Render the lines of the listing below as a numbered list, from the line containing "Click the Waiting" up to and including the line containing "Open the sun", omitting blank lines.
==============================
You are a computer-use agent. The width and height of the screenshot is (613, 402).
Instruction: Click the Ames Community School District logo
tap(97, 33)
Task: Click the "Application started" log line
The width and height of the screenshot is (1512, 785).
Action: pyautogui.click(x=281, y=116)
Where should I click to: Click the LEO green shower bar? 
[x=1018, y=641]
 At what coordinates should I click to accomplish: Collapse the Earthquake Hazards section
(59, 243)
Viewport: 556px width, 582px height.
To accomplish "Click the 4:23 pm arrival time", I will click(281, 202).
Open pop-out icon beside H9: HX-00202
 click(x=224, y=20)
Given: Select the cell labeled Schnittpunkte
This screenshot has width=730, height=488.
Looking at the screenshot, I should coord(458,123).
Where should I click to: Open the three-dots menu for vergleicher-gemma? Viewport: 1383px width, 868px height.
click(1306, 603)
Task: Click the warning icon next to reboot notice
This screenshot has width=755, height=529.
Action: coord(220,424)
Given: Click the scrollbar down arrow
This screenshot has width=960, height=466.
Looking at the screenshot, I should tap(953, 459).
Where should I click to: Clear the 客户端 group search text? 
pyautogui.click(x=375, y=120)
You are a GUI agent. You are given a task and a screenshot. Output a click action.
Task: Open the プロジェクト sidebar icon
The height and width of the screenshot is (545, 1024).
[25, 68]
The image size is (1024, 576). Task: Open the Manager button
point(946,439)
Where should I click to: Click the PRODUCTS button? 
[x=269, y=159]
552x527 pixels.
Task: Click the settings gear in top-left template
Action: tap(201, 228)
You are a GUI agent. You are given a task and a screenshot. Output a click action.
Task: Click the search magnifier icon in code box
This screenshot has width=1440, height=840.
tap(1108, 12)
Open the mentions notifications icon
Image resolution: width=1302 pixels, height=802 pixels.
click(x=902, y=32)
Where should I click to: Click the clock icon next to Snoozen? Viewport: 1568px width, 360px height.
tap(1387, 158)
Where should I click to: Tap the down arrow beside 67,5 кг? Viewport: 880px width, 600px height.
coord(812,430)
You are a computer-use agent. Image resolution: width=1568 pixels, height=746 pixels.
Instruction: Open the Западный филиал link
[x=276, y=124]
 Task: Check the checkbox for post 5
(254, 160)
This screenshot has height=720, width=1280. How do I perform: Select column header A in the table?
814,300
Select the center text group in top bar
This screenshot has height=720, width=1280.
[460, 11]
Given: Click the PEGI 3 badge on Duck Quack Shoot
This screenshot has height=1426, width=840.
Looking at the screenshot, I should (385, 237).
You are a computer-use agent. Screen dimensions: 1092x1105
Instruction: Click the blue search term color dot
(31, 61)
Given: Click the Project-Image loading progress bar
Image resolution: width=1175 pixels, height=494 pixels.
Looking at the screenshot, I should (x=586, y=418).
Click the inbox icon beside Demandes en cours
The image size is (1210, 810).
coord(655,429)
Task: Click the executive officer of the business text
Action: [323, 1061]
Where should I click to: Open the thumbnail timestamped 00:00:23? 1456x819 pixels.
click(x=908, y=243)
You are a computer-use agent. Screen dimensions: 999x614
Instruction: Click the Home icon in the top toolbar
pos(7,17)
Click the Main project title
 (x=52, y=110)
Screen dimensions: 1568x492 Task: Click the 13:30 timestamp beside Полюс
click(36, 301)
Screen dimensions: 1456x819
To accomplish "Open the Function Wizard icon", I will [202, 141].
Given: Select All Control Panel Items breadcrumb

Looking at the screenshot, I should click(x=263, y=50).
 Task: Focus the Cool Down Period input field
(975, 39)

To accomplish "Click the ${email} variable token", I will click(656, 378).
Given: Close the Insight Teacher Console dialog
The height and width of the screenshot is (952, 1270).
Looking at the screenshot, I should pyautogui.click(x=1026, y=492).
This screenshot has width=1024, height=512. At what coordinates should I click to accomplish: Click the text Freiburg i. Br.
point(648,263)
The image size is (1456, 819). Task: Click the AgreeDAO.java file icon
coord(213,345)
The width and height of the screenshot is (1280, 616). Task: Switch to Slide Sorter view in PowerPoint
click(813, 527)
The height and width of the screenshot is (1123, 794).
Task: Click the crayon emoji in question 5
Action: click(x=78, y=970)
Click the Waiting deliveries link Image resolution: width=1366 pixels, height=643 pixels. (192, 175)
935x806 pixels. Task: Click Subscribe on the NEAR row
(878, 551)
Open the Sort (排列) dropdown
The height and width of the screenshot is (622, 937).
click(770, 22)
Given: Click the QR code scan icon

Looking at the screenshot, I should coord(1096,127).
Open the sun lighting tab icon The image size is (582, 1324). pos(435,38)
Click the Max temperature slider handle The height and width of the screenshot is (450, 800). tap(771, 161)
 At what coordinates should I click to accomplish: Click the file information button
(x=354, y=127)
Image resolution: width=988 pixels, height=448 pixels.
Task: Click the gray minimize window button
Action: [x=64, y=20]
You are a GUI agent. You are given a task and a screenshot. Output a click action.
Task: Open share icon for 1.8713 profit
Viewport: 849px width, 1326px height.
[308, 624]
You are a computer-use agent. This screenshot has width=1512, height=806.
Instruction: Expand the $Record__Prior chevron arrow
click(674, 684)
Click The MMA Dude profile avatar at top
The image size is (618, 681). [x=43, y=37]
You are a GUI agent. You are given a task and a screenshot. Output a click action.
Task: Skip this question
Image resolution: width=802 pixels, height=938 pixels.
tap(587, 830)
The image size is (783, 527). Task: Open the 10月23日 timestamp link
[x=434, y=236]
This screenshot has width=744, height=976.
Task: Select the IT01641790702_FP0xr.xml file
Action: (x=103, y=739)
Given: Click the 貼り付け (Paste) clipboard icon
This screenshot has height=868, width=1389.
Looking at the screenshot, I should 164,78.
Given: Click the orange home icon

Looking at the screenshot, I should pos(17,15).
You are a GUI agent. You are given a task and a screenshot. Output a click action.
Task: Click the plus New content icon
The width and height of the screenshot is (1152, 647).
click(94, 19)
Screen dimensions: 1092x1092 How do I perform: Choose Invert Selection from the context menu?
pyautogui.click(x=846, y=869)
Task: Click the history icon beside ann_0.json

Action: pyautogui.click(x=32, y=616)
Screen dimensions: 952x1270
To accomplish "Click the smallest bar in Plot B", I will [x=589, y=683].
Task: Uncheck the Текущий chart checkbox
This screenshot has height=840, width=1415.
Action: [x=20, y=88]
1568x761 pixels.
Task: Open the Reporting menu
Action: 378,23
==============================
## Solution below
1. Click the Waiting deliveries link Image resolution: width=1366 pixels, height=643 pixels. (192, 175)
2. 935x806 pixels. Task: Click Subscribe on the NEAR row
3. (878, 551)
4. Open the Sort (排列) dropdown
5. The height and width of the screenshot is (622, 937).
6. click(770, 22)
7. Given: Click the QR code scan icon
8. Looking at the screenshot, I should coord(1096,127).
9. Open the sun lighting tab icon The image size is (582, 1324). pos(435,38)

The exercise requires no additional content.